Patios

Claudio Rodríguez Morales

Una escena de la película “Zapato chino” de 1979 me llevó de regreso a los patios de casas antiguas. Los actores Luis Alarcón (dueño de una flota de taxis) y Jaime Vadell (una suerte de represor político civil) inician una discusión que deriva en una pelea ridícula, donde los empujones, las zancadilla y los balbuceos superan los golpes certeros y cualquier posibilidad de nocaut. Lo hacen en un patio grande, desordenado, caótico, lleno de desniveles.

Más que los elementos por sí solos, era su conjunción lo que volvía estos patios tan especiales para el cabro chico que era yo entonces. Un par de autos grandotes Opala, Ford o Chevrolet dados de baja en un garage; herramientas tiradas en espera de una mano que las levantara hacia la vida; una mesa de madera con un torno inutilizado (mi padre decía que era algo muy importante y que algún día tendríamos una igual); ropa tendida en un cordel henchida de agua y aire; un suelo en desnivel con zonas de tierra seca, senderos, una gruta de piedra, maleza con excremento fresco y del otro; jardineras con maceteros improvisados con bacinicas, bidés, tazas de baños, televisores, cocinas, lavadoras y hasta refrigeradores dados de baja; árboles de limones, ciruelas, paltas y granadas para el libre consumo; una acequia de tránsito veloz y llena de vida microscópica; un parrón con uvas resecas al sol; gallinas, patos, gansos y hasta pavos reales en permanente zarandeo y bullicio; un par de gatos y perros coexistiendo en un pacto tácito que se convertía, ante el menor movimiento, en una gresca de proporciones.

La primera casa que habité no tenía patio.

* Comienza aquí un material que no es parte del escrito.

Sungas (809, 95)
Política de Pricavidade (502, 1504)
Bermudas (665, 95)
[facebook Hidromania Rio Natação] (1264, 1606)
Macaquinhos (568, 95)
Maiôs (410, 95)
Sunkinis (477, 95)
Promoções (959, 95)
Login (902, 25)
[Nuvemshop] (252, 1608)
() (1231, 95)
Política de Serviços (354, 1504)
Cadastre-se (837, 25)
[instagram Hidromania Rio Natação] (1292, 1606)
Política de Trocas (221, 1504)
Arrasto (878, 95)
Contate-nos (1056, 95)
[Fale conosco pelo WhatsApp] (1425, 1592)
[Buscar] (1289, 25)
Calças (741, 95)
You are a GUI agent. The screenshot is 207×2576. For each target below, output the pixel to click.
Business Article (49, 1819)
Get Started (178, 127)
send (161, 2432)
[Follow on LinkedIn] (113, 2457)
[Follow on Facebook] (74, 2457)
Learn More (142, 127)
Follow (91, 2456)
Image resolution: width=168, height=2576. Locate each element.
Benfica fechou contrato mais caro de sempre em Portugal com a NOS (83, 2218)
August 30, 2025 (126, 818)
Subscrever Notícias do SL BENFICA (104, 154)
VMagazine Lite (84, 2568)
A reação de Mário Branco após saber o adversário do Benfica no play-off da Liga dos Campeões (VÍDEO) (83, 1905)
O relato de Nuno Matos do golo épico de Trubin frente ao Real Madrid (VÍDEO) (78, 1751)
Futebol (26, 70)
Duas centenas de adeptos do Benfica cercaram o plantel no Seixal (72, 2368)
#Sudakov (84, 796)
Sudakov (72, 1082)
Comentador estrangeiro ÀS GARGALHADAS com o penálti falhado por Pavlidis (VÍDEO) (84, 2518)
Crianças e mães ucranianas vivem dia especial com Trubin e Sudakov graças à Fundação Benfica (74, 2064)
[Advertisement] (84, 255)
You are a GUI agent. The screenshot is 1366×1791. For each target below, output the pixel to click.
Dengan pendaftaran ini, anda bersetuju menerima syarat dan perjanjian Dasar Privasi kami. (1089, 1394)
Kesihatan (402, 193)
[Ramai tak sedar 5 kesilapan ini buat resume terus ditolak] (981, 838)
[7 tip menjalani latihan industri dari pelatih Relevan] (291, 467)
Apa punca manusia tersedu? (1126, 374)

Más bien era una pieza con tres separaciones: un “living comedor”, cocina y dormitorio (dentro de este, un baño). En este último había una ventana que daba al patio de la casa de nuestro arrendador. Mi madre acostumbraba a sentarme allí durante las mañanas con tal que me quedara tranquilo (por la tarde, lo hacía frente a la ventana que daba a la calle para que esperara a mi padre regresar de la fábrica). Había ocasiones en que las hijas del arrendador –“las lolas”, las llamaba mi madre- gritaban “con permiso”, me tomaban en brazos, me sacaban de la ventana y me soltaban para que me desplazara torpemente por su patio como un perrito nuevo. De vez en cuando, una de estas “lolas” me volvía a tomar en brazos para besuquearme, acción que lamento no haber disfrutado más a plenitud, pues aún me faltaba un poco de desarrollo para ello. 

Tanto ese patio como muchos otros que visité en mis primeros años traen consigo el gustillo de la aventura, la exploración, las acciones temerarias y el desastre. Sólo o acompañado por un primo o amigo, ponía mis dedos en riesgo hurgando en el torno de la mesa abandonada con la idea de descubrir algún mecanismo secreto. Me asomaba a una letrina cuyo abismo me instaba a lanzar groserías y escupitajos prohibidos dentro de casa. Me detenía frente a una acequia para armar una ola gigante con la mano ahuecada y alterar con ello todo un ecosistema. O me dedicaba a cazar saltamontes, avispas y moscardones para experimentos que podrían cambiar el futuro de la humanidad. Después llegaron tareas más importantes, como ayudar a las hijas del arrendador y a sus amigos a identificar las plantitas con las que confeccionaban sus cigarros artesanales, que disfrutaban tanto como la música de un radiocaset.

En mis escapadas a la comuna de Puente Alto, a medida que avanzo hacia la Cordillera, me voy dado cuenta que aún quedan casas con esta clase de patios. Desconozco que han hecho con ellos por dentro. Imagino que siguen iguales. Grandes, desordenados, caóticos, lleno de desniveles.